## WHAT IS BEING ASKED
Look down the entries below and report how many lines hold the string "will"; write nothing else.
═════ DATA SHOWN
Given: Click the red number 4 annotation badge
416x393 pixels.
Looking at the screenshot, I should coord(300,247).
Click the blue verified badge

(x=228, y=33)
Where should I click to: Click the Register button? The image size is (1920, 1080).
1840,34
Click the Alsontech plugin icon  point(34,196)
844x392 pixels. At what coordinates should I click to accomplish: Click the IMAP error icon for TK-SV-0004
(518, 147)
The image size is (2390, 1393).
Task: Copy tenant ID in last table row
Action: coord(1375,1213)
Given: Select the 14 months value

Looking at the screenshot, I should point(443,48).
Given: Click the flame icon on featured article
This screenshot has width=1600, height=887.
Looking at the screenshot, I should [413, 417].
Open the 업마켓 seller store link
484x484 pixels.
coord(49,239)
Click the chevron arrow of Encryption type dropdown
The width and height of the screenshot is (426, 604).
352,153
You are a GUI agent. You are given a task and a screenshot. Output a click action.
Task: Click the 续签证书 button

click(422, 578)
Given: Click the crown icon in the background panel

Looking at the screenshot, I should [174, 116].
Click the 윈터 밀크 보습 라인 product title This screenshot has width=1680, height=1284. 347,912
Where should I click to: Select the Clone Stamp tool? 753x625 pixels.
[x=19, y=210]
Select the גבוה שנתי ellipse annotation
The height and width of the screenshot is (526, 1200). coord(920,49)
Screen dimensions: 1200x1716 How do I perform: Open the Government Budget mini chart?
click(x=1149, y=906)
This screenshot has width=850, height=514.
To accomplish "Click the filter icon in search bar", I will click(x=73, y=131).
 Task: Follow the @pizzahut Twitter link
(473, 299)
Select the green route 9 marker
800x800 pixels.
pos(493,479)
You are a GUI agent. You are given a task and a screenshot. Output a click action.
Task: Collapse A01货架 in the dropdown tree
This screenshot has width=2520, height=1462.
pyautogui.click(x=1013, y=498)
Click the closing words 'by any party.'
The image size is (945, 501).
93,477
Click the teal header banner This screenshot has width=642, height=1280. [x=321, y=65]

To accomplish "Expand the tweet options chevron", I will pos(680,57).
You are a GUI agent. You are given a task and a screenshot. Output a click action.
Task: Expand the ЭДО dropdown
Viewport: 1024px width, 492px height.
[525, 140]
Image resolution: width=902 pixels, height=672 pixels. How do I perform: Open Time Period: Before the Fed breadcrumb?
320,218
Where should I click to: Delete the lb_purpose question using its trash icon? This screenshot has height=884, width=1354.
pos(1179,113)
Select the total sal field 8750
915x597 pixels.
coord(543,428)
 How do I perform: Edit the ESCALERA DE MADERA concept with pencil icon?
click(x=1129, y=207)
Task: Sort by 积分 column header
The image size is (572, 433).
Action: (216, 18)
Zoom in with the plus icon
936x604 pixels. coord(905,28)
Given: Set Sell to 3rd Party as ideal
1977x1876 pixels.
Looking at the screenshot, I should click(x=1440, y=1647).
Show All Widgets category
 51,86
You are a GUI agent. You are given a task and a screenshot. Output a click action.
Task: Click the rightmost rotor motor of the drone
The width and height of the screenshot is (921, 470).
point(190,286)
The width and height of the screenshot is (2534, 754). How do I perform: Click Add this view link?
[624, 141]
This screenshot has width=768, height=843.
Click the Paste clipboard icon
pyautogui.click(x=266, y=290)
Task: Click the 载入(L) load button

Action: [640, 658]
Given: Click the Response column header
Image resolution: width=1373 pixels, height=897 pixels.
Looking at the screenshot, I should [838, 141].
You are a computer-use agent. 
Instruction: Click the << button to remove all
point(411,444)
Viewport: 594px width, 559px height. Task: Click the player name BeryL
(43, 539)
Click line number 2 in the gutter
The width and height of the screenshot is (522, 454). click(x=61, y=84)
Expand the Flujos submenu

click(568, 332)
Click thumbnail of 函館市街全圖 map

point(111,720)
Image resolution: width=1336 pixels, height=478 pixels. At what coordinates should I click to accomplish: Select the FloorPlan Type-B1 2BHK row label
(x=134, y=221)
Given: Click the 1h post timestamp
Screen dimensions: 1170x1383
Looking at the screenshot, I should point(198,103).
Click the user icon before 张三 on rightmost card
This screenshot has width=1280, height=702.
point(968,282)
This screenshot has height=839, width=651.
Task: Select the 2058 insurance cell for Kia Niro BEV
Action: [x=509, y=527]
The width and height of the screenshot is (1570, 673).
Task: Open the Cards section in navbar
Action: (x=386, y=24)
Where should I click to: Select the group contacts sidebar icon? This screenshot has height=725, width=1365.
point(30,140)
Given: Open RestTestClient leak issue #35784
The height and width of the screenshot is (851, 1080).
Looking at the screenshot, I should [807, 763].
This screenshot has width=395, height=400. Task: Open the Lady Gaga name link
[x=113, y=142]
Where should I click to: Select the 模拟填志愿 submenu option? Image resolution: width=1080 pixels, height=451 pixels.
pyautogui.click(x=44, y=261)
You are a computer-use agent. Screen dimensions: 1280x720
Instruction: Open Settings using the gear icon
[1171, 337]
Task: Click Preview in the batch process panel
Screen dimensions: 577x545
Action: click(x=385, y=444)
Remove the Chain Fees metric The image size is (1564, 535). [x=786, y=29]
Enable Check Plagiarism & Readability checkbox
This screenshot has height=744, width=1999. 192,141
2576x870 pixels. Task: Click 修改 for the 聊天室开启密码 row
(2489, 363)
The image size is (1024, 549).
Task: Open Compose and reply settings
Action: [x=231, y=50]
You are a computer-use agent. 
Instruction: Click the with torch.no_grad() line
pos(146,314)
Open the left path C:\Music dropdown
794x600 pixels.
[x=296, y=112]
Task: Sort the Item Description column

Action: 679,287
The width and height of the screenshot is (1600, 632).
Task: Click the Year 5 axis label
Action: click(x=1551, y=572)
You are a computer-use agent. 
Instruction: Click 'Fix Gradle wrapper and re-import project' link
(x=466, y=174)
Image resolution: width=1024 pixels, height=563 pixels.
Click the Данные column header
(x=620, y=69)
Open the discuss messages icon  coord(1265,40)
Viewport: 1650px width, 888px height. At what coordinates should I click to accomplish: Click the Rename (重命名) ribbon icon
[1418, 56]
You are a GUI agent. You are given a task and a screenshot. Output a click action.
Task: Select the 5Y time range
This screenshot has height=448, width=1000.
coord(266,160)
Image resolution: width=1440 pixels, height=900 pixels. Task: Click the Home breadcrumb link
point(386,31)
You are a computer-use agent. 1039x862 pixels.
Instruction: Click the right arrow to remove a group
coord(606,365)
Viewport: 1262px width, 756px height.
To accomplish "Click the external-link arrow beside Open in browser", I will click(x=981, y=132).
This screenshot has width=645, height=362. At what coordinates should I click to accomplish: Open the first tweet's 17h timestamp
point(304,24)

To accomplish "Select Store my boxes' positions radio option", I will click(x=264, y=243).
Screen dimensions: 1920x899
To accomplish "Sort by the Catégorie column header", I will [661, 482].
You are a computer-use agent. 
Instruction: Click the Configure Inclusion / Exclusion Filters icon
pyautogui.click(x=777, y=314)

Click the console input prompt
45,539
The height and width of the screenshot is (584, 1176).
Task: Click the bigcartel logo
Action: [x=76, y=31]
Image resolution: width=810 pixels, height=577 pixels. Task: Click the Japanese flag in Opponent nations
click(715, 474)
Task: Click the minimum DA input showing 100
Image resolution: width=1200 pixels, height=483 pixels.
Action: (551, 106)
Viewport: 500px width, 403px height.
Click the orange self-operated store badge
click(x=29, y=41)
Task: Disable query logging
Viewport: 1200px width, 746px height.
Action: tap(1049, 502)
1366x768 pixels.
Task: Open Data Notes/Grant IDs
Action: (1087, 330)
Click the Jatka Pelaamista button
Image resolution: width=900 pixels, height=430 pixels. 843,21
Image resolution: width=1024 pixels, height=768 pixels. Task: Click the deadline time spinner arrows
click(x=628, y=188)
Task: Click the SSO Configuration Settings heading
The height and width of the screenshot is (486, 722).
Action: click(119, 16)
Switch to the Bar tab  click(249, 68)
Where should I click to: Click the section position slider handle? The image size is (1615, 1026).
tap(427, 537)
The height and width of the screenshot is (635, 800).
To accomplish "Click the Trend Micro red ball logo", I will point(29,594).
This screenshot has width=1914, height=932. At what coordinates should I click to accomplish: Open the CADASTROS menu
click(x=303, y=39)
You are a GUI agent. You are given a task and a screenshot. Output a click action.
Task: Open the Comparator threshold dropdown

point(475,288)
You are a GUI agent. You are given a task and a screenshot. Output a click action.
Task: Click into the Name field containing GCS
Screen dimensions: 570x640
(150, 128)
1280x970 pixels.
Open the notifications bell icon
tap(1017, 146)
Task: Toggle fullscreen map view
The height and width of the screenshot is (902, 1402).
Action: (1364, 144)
══════════
## EXERCISE SOLUTION
6